Título: Oposição a Assad se arma e crise ganha cores de guerra civil em cidade da Síria
Autor: Shadid, Anthony
Fonte: O Estado de São Paulo, 03/10/2011, Internacional, p. A10

Uma aparente guerra civil vem sendo travada em Homs, terceira maior cidade da Síria, onde manifestantes da oposição se armaram e agora se autodenominam "revolucionários". Confrontos armados ocorrem quase toda hora, forças de segurança e oponentes cometem assassinatos e fuzis que custam US$ 2 mil chegam em enormes quantidades, vindos do exterior, segundo os moradores.

Desde o início da rebelião em março, Homs tem sido uma das cidades mais combativas da Síria e seus jovens os mais bem organizados e obstinados. Mas em todo o espectro político, os moradores falam de uma mudança decisiva nas últimas semanas, uma vez que as revoltas pacíficas deram lugar a tiroteios pesados que tornaram a cidade violenta, temida e determinada.

Para analistas, os conflitos ainda são específicos da própria cidade e muitas pessoas que estão na oposição rejeitam a violência pois temem que ela servirá de pretexto para uma repressão brutal por parte do governo.

Com assassinatos premeditados, instalação de postos de controle e intensificação dos sentimentos sectários, a cidade oferece uma sombria visão do que poderá ser o futuro das revoltas no país na medida em que governo e oposição estão dispostos a uma luta prolongada envolvendo a persistência de uma ditadura de quatro décadas.
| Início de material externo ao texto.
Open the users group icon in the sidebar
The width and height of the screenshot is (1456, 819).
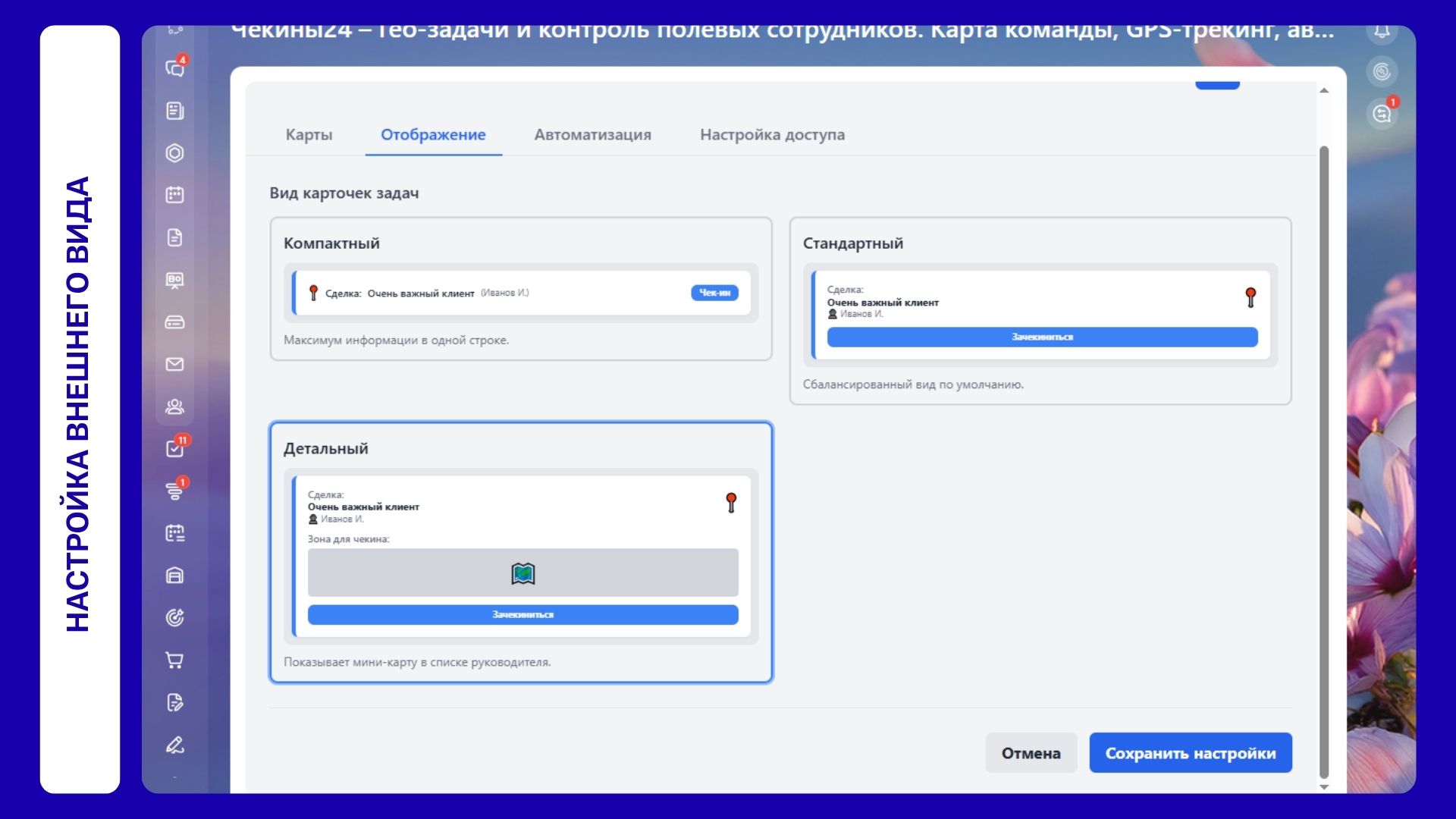(175, 407)
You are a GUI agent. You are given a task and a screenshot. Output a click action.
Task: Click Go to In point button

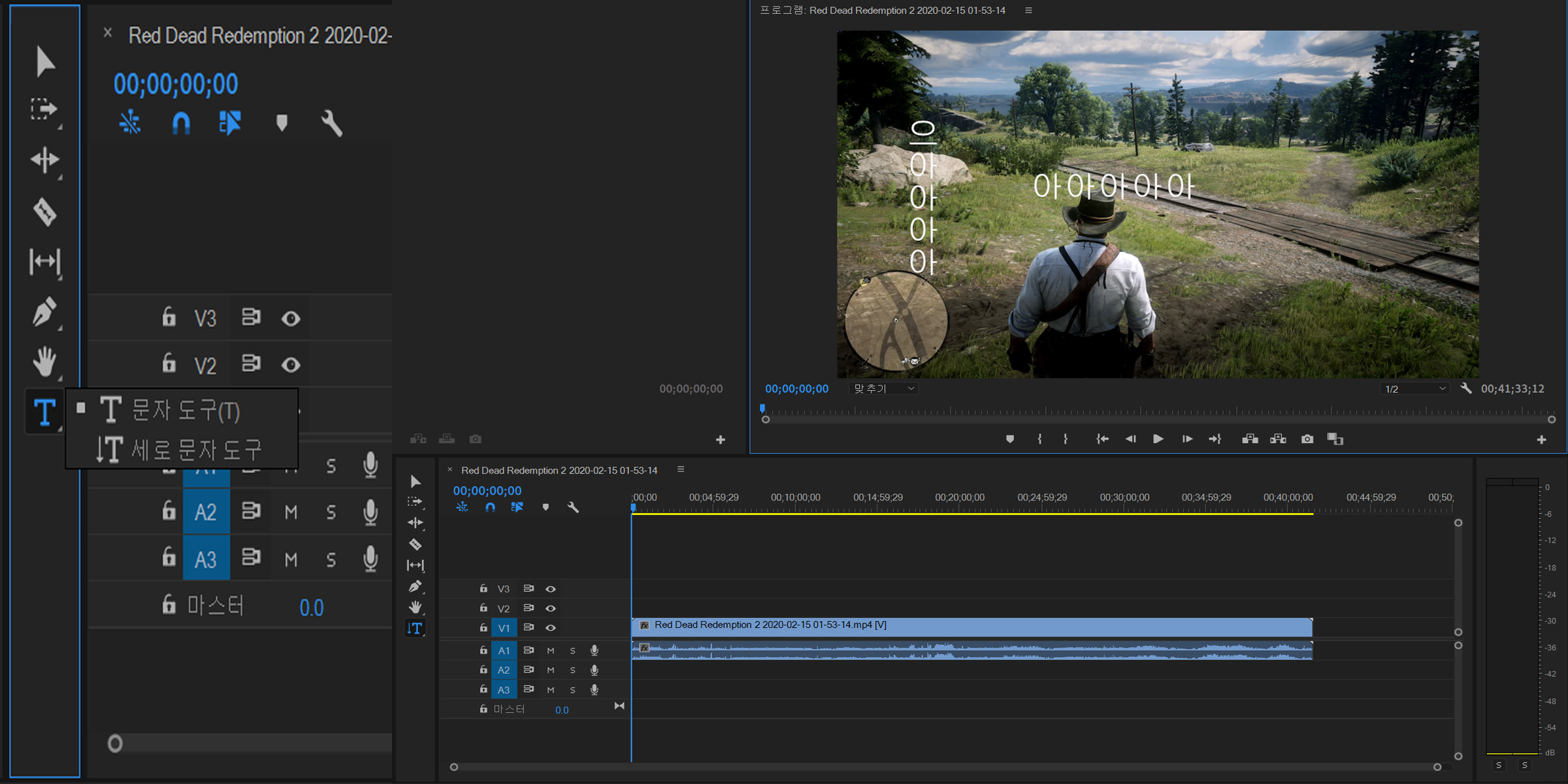[1102, 439]
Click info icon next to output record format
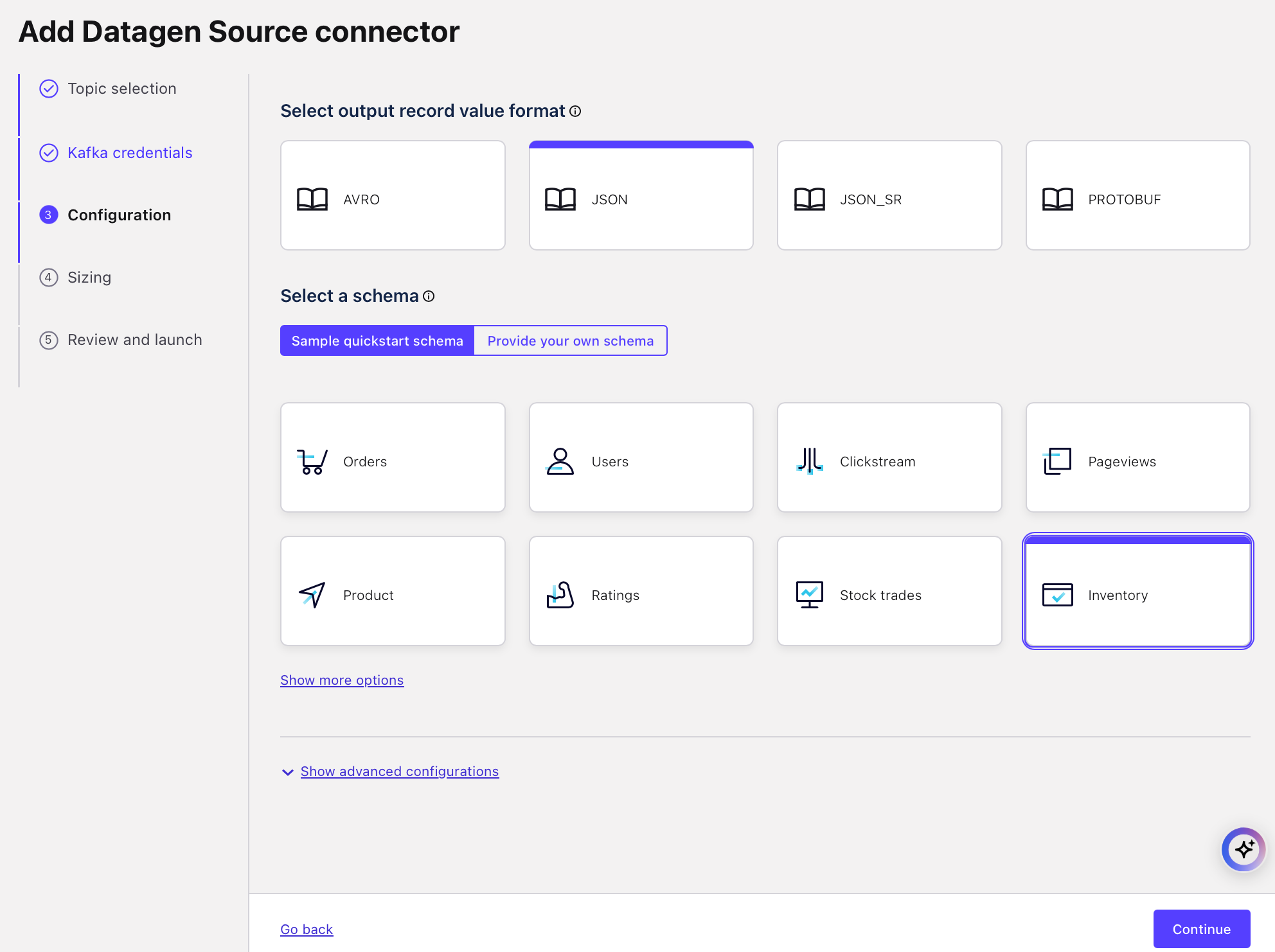 (575, 111)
"Acabou a fase do protesto", disse um estudante de engenharia de 21 anos, que não quis se identificar. "Entramos agora numa etapa mais importante."
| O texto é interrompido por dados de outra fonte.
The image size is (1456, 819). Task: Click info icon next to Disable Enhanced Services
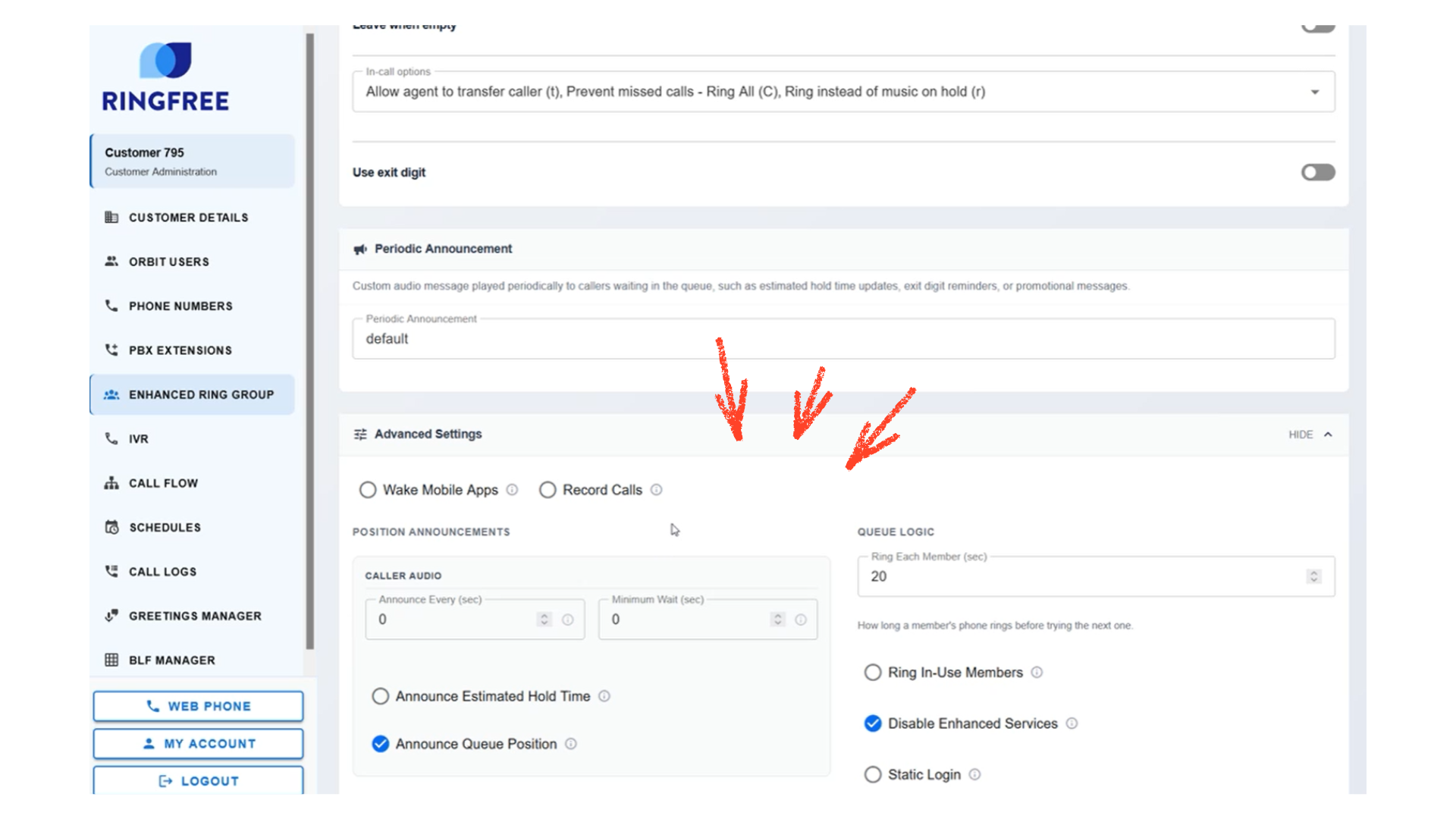click(x=1072, y=723)
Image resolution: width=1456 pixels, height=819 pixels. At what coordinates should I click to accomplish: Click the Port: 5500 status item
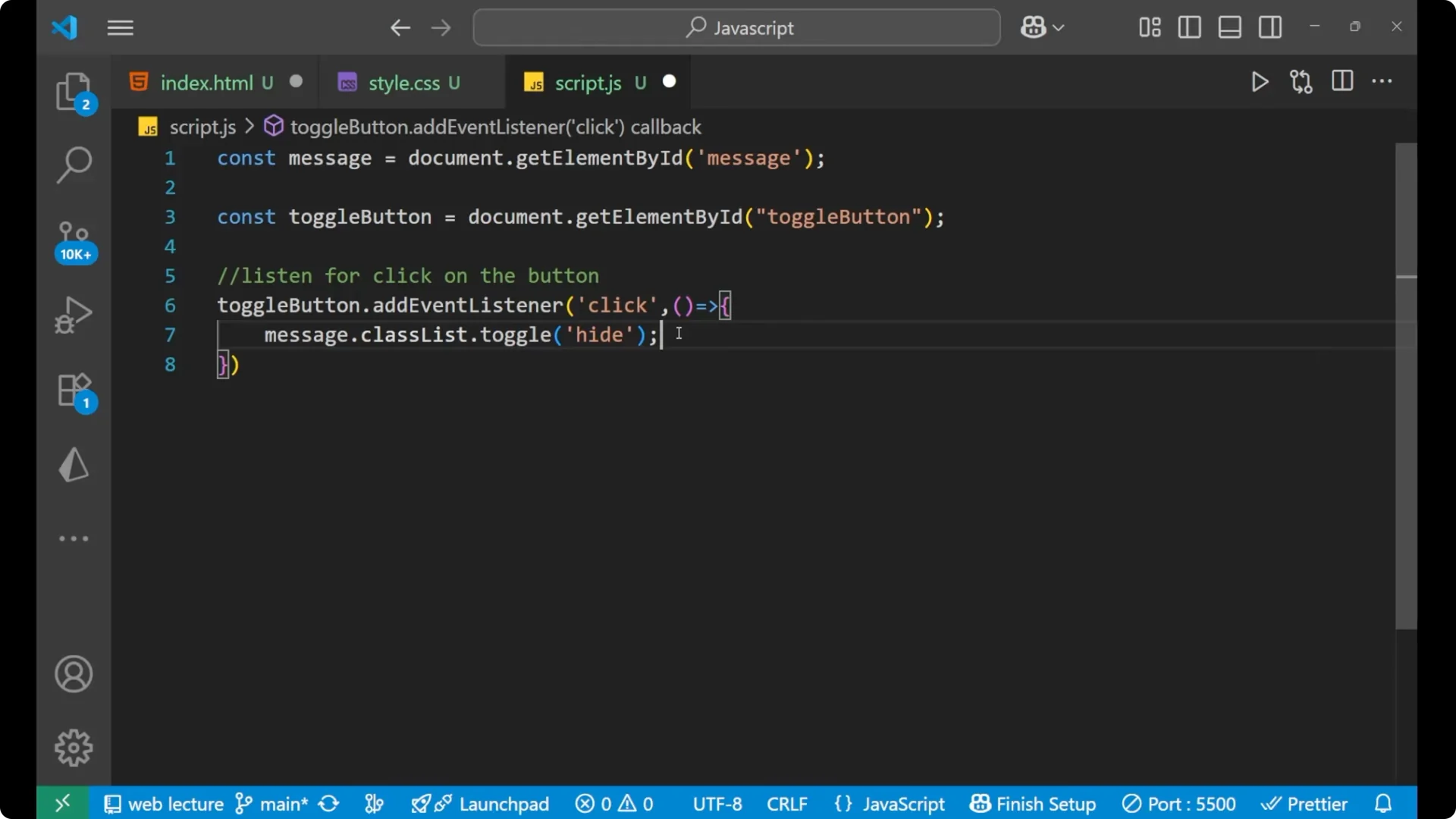[x=1179, y=803]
Homs é um microcosmo da Síria, com uma maioria muçulmana sunita e minorias de cristãos e alauitas, uma seita muçulmana heterodoxa com a qual o presidente Bashar Assad conta para manter sua liderança. Seis meses de protestos e repressão desgastaram as boas relações entre as comunidades, criando as condições para a guerra urbana.

Uma oposição armada vem combatendo as forças de segurança nos bairros mais rebeldes. A tensão é tamanha que membros de uma seita relutam em viajar para áreas povoadas por outras seitas.

Em algumas áreas da cidade, os homens carregam armas abertamente.

Uma das facetas mais dramáticas dessa é série de assassinatos registrados na semana passada, com a morte de quase uma dezena de professores, médicos e informantes, mortos numa onda de violência que lembra as vendetas sectárias que ainda afligem o Iraque.

Ao contrário dos primeiros dias da rebelião, quando o governo tinha praticamente o monopólio sobre a violência, o medo agora começa a se estender para outra direção, com insurgentes matando partidários do governo e informantes, dizem os moradores.

Uma das pessoas mortas foi o Hassan Eid, chefe do departamento de cirurgia torácica do Hospital Nacional, em Homs, e alauita de Al-Zuhra, um dos distritos onde a seita é majoritária e prédios e ruas ainda estão repletos de retratos de Assad. Ele foi morto a tiros na frente da sua casa, quando saía para o trabalho.

O Al Ouruba, jornal alinhado com o governo, qualificou o médico como um "símbolo da dedicação" afirmando que ele cuidada das vítimas da violência "sem fazer discriminação entre elas". Mas para os sunitas locais, ele era informante do governo e ajudava as forças de segurança a deter os feridos que estavam sendo tratados no seu hospital. Algumas pessoas comemoraram seu assassinato.

"Ele foi responsável pela morte de muitos jovens", disse um morador de 65 anos, que disse chamar-se Rajab. "Ele foi morto porque mereceu".